Wednesday, August 31, 2011

...off again....

It really was not intentional that this just happens to be the next post, but I'm over it again. I have too many other things that I'd rather be doing, my yard looks like crap, and there is no way in hell I am going to be able to get it ready to host a huge party in 276 days. What there is of landscaping looks like crap, and the stupid dogs keep digging up the ONE garden bed that actually looks like something. The front lawn needs seeded and then watered twice a day for the next three months, but it needs leveled first, and that requires buying, spreading, and leveling several cubic yards of dirt. But-- I have to put in the retaining wall first, which requres digging, leveling, and building a FREAKING RETAINING WALL!
Screw it. I'm taking my ball and going home.

Friday, August 19, 2011

...on again...

I have a love-hate relationship with my wedding. It is one of those high school on-again, off-again relationships that makes everyone one the outside roll their eyes and say, "Here we go again."

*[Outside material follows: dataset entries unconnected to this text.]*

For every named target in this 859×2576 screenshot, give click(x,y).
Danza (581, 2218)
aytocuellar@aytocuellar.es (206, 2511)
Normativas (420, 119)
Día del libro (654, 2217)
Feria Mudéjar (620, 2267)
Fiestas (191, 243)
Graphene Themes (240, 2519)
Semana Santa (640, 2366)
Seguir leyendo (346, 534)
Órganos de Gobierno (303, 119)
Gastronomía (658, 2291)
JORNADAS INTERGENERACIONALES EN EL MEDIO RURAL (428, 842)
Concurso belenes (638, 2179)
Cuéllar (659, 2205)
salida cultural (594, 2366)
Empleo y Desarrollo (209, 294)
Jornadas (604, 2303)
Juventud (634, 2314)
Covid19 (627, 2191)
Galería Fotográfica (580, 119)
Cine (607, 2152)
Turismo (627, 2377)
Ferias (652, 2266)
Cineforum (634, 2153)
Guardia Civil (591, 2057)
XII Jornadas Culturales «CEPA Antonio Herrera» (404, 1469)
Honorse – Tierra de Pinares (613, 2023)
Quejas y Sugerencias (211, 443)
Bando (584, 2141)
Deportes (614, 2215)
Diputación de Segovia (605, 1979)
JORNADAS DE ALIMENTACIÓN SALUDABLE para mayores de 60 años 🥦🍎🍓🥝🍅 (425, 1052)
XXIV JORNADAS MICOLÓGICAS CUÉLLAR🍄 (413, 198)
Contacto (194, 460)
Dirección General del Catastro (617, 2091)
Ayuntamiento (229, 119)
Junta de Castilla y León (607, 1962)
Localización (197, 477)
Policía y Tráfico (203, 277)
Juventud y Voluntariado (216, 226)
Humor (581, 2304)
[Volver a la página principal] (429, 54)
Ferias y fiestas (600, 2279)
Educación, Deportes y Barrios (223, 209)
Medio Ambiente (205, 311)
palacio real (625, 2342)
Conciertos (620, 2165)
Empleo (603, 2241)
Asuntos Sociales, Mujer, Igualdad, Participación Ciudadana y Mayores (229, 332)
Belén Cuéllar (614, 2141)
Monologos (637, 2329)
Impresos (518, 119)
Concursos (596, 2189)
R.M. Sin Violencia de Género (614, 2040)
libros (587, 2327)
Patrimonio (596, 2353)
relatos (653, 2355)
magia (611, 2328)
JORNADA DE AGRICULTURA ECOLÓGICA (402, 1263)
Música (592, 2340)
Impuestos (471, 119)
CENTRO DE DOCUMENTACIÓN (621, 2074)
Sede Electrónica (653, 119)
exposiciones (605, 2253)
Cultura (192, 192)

Lately, we have been in the on-again phase-- holding hands and making google eyes at each other.  The caterer is booked, the favors are purchased and only require a little amendment, some decisions about decor have been made, and are we looking for bands again. These are all good things.

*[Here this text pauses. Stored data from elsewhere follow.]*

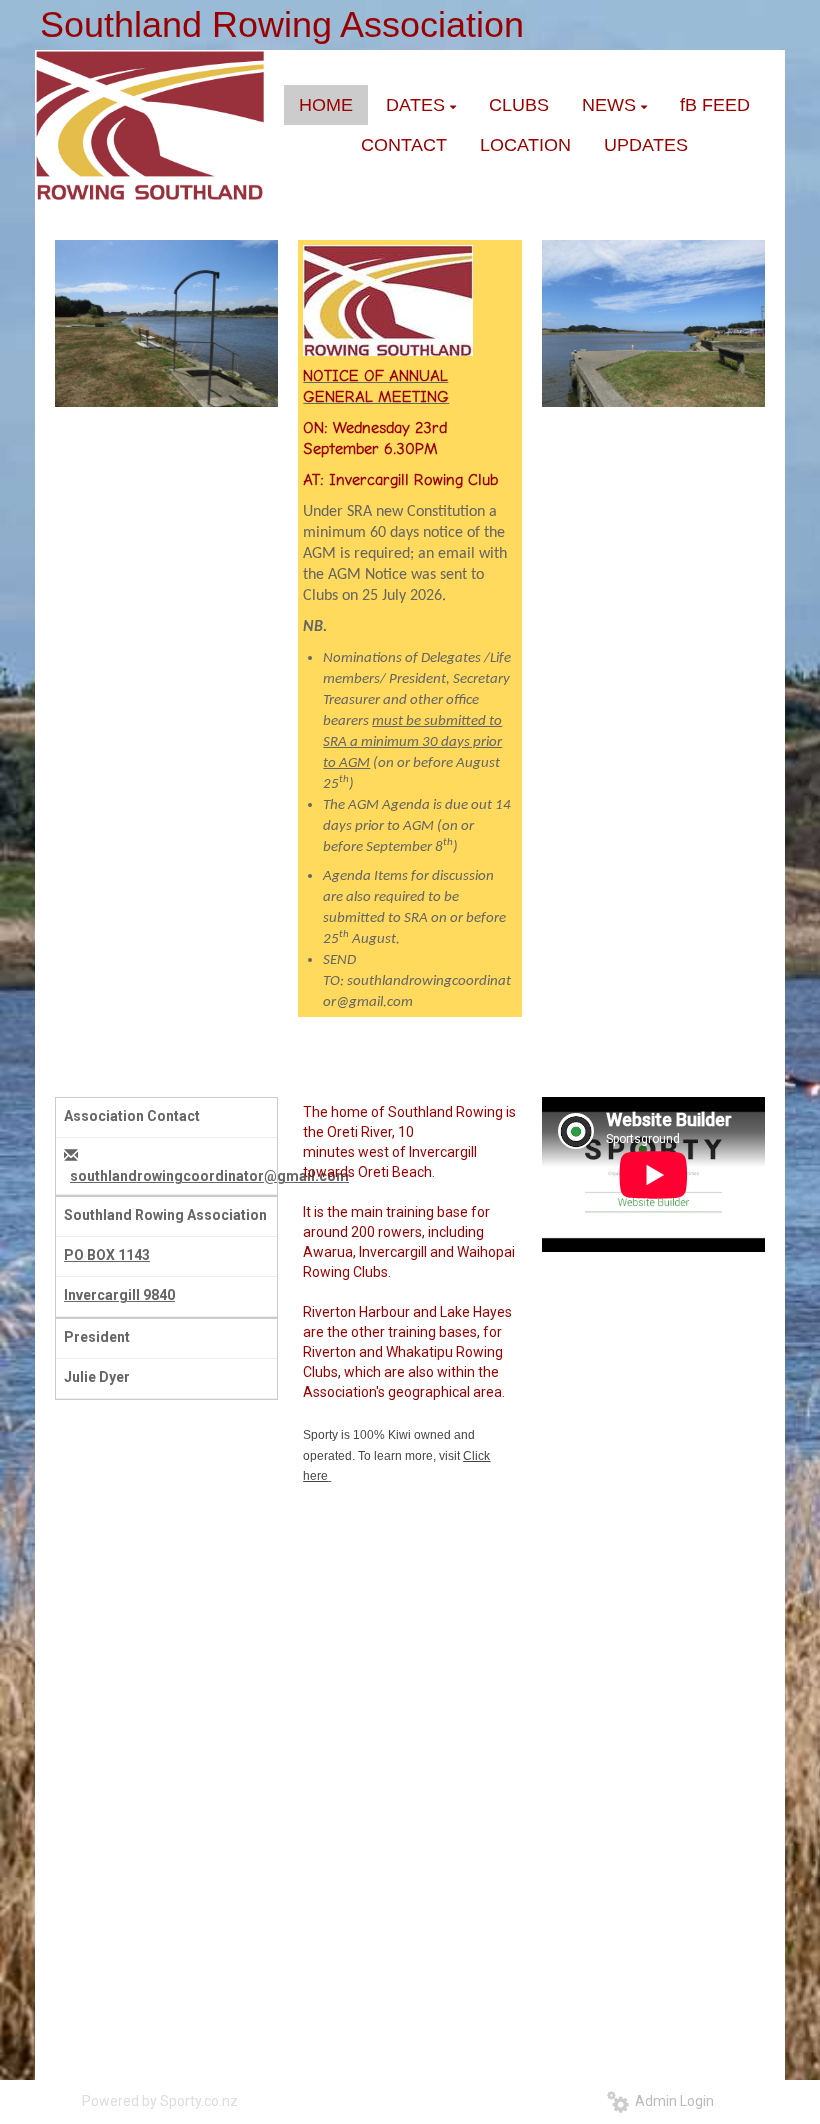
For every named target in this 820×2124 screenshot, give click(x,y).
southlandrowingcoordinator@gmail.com (209, 1176)
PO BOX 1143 (107, 1255)
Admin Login (671, 2101)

Our wedding is gonna be the coolest, funnest, most original, geeky, and eclectic day ever. :-)

Thursday, August 4, 2011

A Happy Post--just to shake things up.

I have noticed that there is always an edge of the grump to my posts, so I thought I'd just change things up a bit and mention that my life really is fantastic, and a lot of that is due to my relationship with FP.

He makes me happy. Even when he is driving me absolutely bonkers, I love him best of all things in the world. I love him more than ice cream. I love him more than cookies. I love him more than Pepsi in a glass bottle with real sugar! If I had to choose between keeping FP and never having a Chipotle burrito ever again, I'd cry, but I'd still pick FP every time. If I were to be sent to a desert island and had to chose between the Oxford English Dictionary and FP. I'd take FP. He knows lots of words that I don't, so I'd gladly give up the OED in order to keep him. Plus, he'd find a way to make music, and that'd be nice on a desert island.

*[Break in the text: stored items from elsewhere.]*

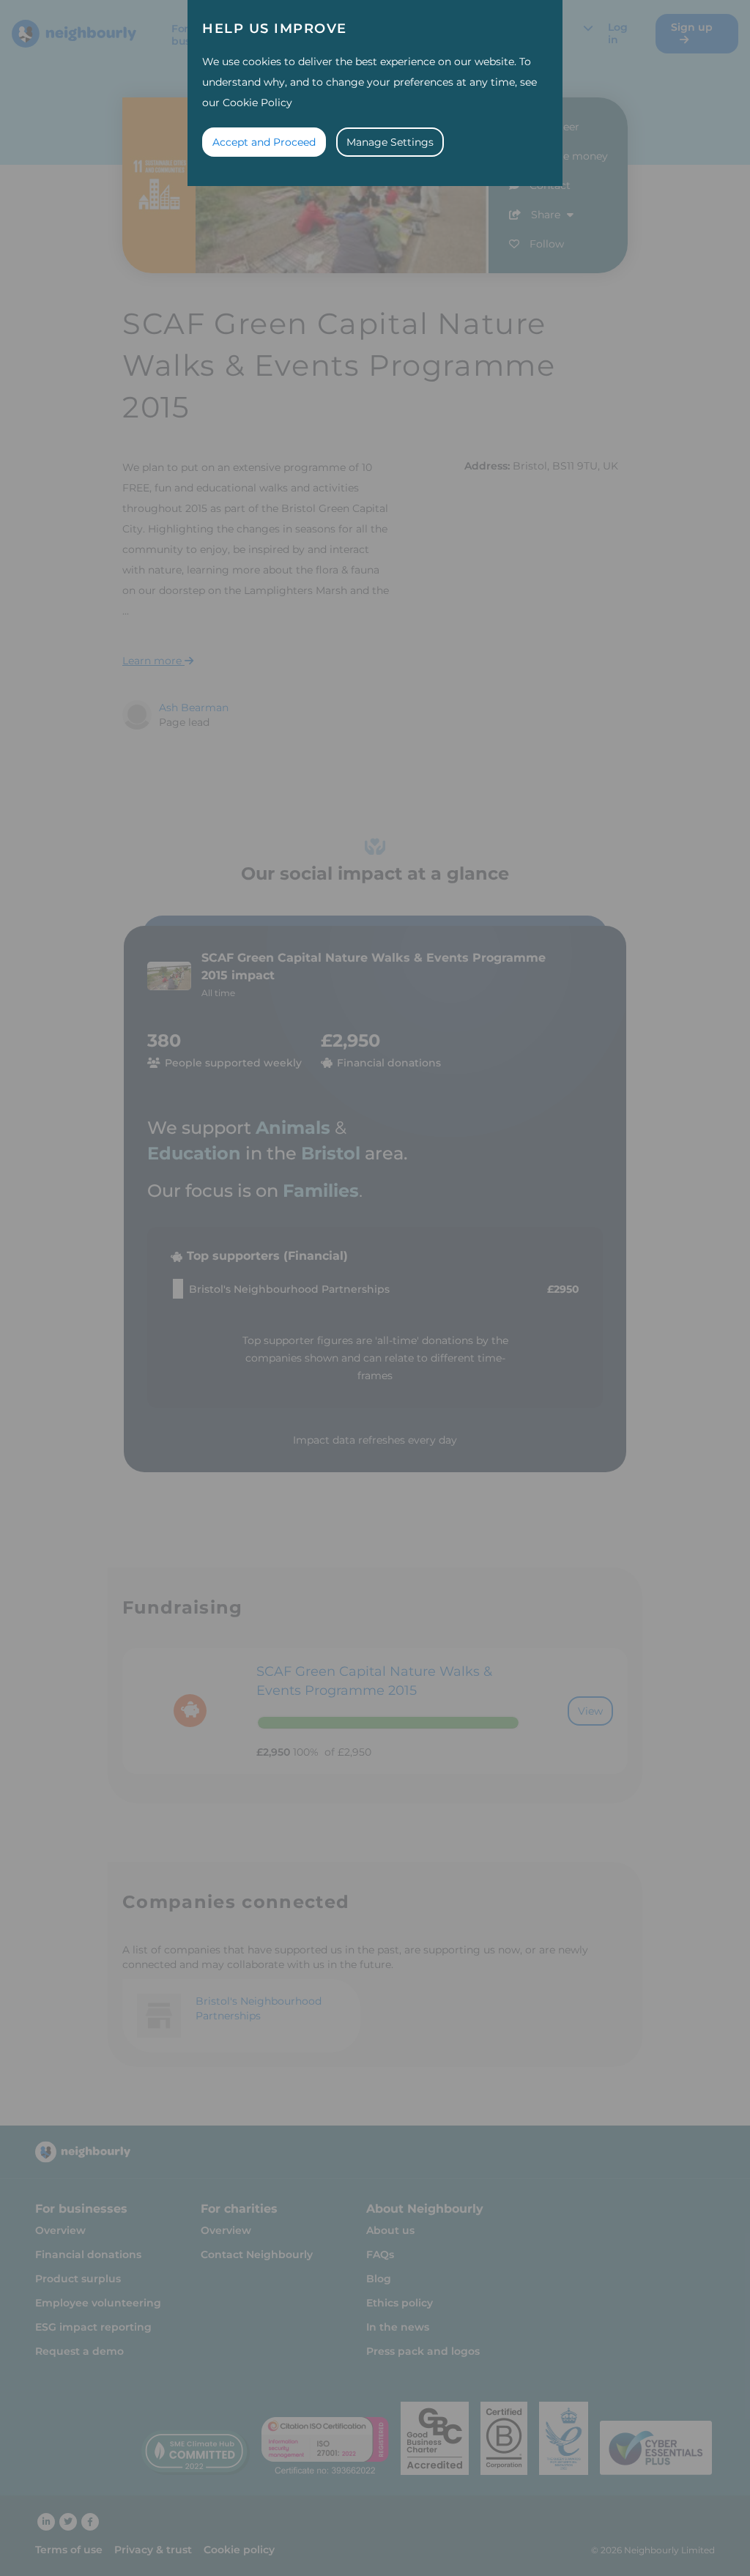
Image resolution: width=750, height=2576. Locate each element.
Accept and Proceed (264, 142)
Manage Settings (390, 142)
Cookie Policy (257, 102)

I know that I drive him almost as crazy as he drives me, but I also know that he'd pick me out of all other worldly possessions to take to that desert island. He thinks that I am smart and talented, and even when I doubt myself, he has confidence in my abilities, and loves me enough to call me on my shortcomings. I love that about him, too, even when it makes me mad.

FP has improved my life in ways that I haven't found words to quantify yet. No matter how frustrated I am with the planning of the event, I find that every day, I am still excited to marry him. We are going to have a hilarious, crazy, grumpy, curmudgeonly life together til the day one of us smothers the other with a pillow.

Which, of course, will be because we love each other enough to do that, too.